How to remove data frame column with a single value
You can do:
df1[c(TRUE, lapply(df1[-1], var, na.rm = TRUE) != 0)]
# Item_Name D_1 D_3
# 1 test1 1 11
# 2 test2 0 3
# 3 test3 1 1
where the lapply
piece tells you what variables have some variance:
lapply(df1[-1], var, na.rm = TRUE) != 0
# D_1 D_2 D_3
# TRUE FALSE TRUE
In dplyr
, we can use n_distinct
to count unique values and select_if
to select columns
library(dplyr)
df1 %>% select(where(~n_distinct(.) > 1))
#For dplyr < 1.0.0
#df1 %>% select_if(~n_distinct(.) > 1)
# Item_Name D_1 D_3
#1 test1 1 11
#2 test2 0 3
#3 test3 1 1
We can use the same logic with purrr
's keep
and discard
purrr::keep(df1, ~n_distinct(.) > 1)
purrr::discard(df1, ~n_distinct(.) == 1)
Apart from that data.table
way of doing it could be
library(data.table)
setDT(df1)
df1[, lapply(df1, uniqueN) > 1, with = FALSE]
Or probably this is smarter/better
df1[, .SD, .SDcols=lapply(df1, uniqueN) > 1]
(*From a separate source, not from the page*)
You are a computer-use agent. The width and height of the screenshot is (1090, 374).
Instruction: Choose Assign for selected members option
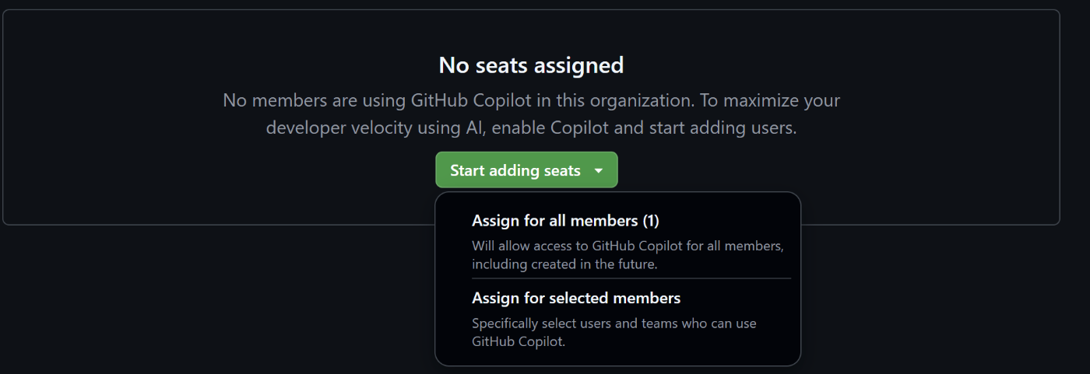[576, 298]
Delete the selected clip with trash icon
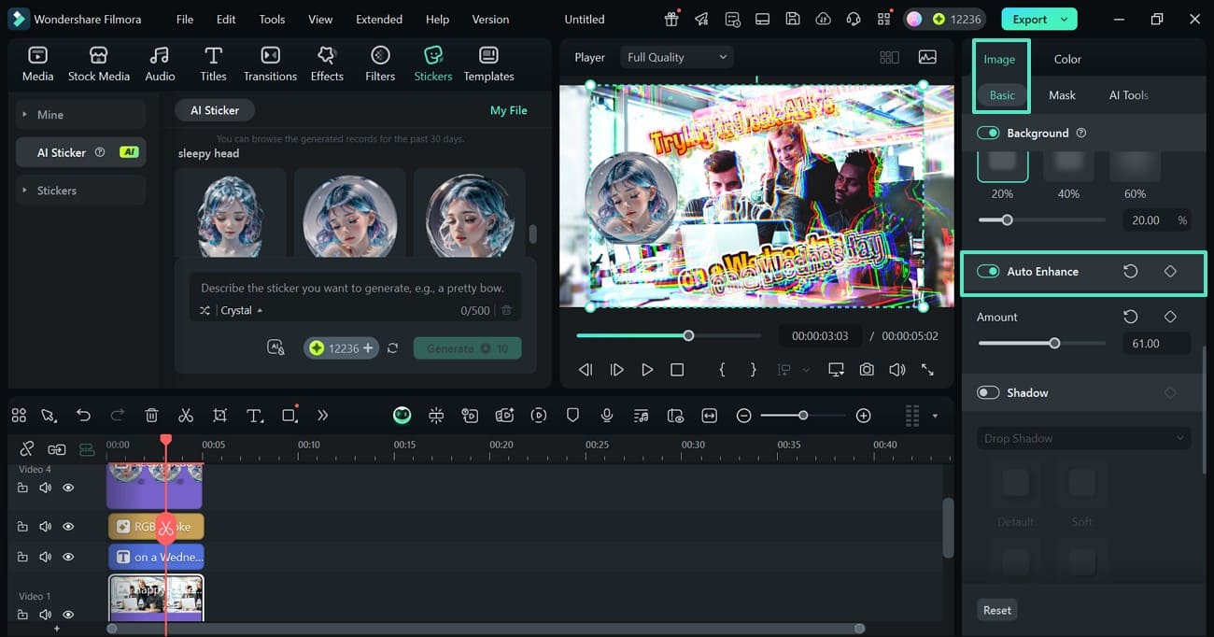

In all the above approaches you could replace n_distinct
/uniqueN
with var
or sd
function after subsetting only numeric columns.
For example,
df1[-1] %>% select_if(~sd(.) != 0)
Filter
is a useful function here. I will filter only for those where there is more than 1 unique value.
i.e.
Filter(function(x)(length(unique(x))>1), df1)
## Item_Name D_1 D_3
## 1 test1 1 11
## 2 test2 0 3
## 3 test3 1 1